Replacing .sum() with .mean() in dola.py?
Hi Team, great work on the project!
I noticed something in dola.py line 217 that might need attention. The code is:
log_probs = diff_logits[range(diff_logits.shape[0]), continue_ids].sum().item()
I am wondering if .sum() should be replaced with .mean()? Since false answers and correct answers may have different number of tokens, using .mean() might provide a more fair comparison.
Thanks!
I have the same question and look forward to getting an answer. Thank you.
I think both implementations should be fine. In theory, we should not apply .mean() because .sum() is the true estimation of the probability of the whole sentence: $P(x_1, x_2, ..., x_N) = \Sigma^N_{i=1} P(x_i | x_1, x_2, ..., x_{i-1} )$ There is no .mean() operation in this equation.
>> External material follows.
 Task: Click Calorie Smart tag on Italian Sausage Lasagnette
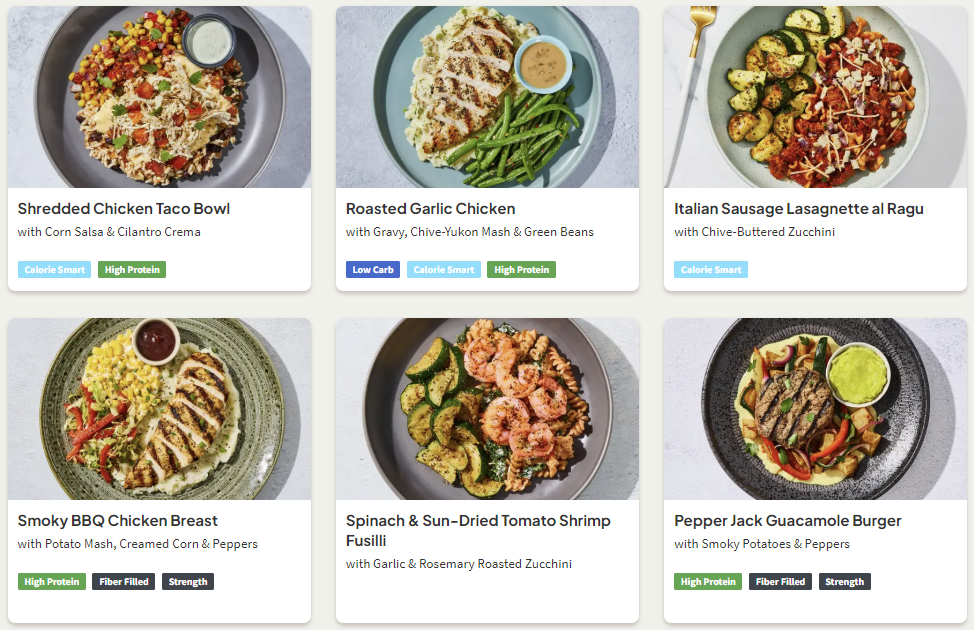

In engineering consideration, people apply .mean() because language models are not perfect and will be biased by the sentence length if there are very different answer sentence lengths (both short answers and long answers) in the candidates.
In my experiment, I observed almost no changes when switching from .sum() to .mean(). I think it's because all the answer sentences have very close lengths in the datasets I tested. So I just kept the .sum() implementation. You can also switch to .mean() if your dataset has very different answer sentence lengths.